Our project aims to address many of the questions that these mappings raise, including why we see such distinct geographic agglomerations of digital work that, in theory, can be done from anywhere; and why wages (even for the same job types) remain much lower than the average in Asia and Africa (more on this in our next post). In the meantime, we would welcome comments and reflections on these preliminary results.

Further Reading:

Graham, M. and Wood, A. 2016. Why the digital gig economy needs co-ops and unions. openDemocracy. Sept 15, 2016

Graham, M. 2016. Digital work marketplaces impose a new balance of power. New Internationalist. May 25, 2016

Graham, M. 2016. Organising the Digital “Wild West”: Can Strategic Bottlenecks Help Prevent a Race to the Bottom for Online Workers? Union Solidarity International. May 11, 2016

Graham, M. 2016. Digital Work and the Global Precariat. Union Solidarity International. Mar 30, 2016

Graham, M. 2015. Digital Work Signals a Global Race to the Bottom. SciDevNet Sept 15, 2015

(Elance-oDesk Inc. supported this work with their data; our project is funded by the IDRC; also thanks to Stefano De Sabbata, Claudio Calvino, and Sanna Ojanpera for their help with this work)

4 Comments

  1. Mark, Super data analysis/visualization and post. One question: when your refer to Number of Buyers (or Sellers) per Country, do you mean “per country” or “per capita” in that country? Thanks, Andrew

  2. I would be on there somewhere as a small link from US to China, except the digital labour I undertook was not for real currency, but alienated, gamified labor– how can we measure this? (specifically thinking of user generated content creation and community management, brand ‘ambassadorship’, gamified data entry etc)

  3. Nick:
    ‘How can we measure this?’ That depends very much on what is the nature of the available data sources and what concept of ‘to work’ you are currently working with. You can understand and measure work as an act which had, amongst others, one or several of the next features: it has been payed, it has been made with the purpose of fulfilling a job challenge or specific job task, it has happened inside of a job context, it has a minimum time or performance significance…). At this point is necessary to underline that, according with most employment legislations, if a job task is not payed and licit it should not be considered as an ’employment’ in the legal sense. Please, take a second at this point to reconsider, for instance, such a huge disruption the concept of ‘collaborative prosumption’ and ‘gamified labour’ causes here; and how delicate is the issue taking into account when we are trying to distinct it from scams, slavery, forced labour, false offers (evasion, residence issues and so forth), illegal activities offers and human trafficking.
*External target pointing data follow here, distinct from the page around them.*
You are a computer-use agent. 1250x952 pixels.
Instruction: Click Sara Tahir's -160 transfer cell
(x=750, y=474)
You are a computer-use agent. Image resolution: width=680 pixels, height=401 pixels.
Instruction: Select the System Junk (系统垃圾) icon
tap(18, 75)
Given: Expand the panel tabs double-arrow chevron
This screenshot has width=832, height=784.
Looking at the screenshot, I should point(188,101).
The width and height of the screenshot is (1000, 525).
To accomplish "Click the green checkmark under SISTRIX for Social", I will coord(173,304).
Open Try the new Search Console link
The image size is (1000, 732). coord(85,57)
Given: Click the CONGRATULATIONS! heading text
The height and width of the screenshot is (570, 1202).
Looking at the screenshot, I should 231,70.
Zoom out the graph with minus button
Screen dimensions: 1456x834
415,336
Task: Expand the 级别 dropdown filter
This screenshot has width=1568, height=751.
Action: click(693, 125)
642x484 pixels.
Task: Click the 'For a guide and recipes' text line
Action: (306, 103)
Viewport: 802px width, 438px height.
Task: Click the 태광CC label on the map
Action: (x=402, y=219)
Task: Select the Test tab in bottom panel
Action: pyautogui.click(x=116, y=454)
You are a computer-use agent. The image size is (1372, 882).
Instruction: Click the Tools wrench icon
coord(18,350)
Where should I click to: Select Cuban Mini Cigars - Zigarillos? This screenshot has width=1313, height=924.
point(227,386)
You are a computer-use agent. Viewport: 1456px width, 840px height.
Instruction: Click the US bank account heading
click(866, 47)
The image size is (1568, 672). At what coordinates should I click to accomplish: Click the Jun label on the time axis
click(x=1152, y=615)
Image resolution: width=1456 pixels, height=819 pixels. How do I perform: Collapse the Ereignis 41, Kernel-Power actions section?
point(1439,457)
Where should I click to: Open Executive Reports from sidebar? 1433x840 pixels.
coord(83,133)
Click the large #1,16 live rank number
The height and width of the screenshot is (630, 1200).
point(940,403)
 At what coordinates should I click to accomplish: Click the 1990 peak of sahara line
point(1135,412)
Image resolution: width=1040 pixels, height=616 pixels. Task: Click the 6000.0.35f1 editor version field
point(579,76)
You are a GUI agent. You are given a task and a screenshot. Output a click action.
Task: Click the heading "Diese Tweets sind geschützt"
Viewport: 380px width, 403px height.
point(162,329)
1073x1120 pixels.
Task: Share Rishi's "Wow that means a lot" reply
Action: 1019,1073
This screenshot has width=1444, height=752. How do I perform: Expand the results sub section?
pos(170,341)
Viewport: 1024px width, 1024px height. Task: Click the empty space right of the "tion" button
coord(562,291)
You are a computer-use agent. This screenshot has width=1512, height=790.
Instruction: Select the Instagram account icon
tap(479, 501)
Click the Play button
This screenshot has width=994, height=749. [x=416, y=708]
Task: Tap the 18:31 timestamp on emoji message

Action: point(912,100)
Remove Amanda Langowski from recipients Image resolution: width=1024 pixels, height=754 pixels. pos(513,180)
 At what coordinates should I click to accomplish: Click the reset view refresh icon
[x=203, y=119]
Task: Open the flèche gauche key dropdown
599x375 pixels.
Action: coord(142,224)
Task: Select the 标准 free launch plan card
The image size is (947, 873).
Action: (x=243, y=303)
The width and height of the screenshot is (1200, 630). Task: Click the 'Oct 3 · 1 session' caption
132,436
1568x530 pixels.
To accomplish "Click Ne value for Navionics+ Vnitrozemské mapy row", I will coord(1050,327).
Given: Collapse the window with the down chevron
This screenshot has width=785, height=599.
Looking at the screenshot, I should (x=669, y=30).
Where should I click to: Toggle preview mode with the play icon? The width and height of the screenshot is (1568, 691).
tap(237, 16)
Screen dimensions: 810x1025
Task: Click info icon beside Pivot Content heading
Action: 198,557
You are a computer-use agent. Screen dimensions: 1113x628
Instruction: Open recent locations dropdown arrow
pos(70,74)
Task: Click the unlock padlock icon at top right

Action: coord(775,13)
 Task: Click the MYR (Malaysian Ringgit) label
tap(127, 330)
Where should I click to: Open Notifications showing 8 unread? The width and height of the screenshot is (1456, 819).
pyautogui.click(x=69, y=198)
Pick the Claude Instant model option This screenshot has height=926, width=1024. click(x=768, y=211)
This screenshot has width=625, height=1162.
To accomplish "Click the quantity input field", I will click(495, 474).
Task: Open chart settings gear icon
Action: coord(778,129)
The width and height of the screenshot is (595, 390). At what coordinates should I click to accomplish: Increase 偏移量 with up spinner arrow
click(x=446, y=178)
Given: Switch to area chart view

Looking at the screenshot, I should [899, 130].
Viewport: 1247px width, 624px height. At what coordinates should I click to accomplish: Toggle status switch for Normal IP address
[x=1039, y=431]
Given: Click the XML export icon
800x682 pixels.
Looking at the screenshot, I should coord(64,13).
In your case, for a bitcoin-payed gamified-labor study with performance purposes (if I understood you correctly) I would check what ‘measures’ are currently being registered/logged on your platform. Maybe they should depend on the nature of the tasks, shouldn’t they? You already have tons of literature about the topic of work-performance measurement out there.

    Mark:
    Hello. I agree with Nick’s suggestion, other map with a per capita conversion would complement this information very well. By the way, it could be possible that countries such as Gabon, Kalaallit Nunaat, Botswana and Somalia are red on the third map by reason of a ‘null’ sellers dataset, instead of having ~0 sellers per country? Anyway, except from some countries in Africa, the results are those which may be expected. What patterns are you planning to extract the next? Once again thank you for sharing.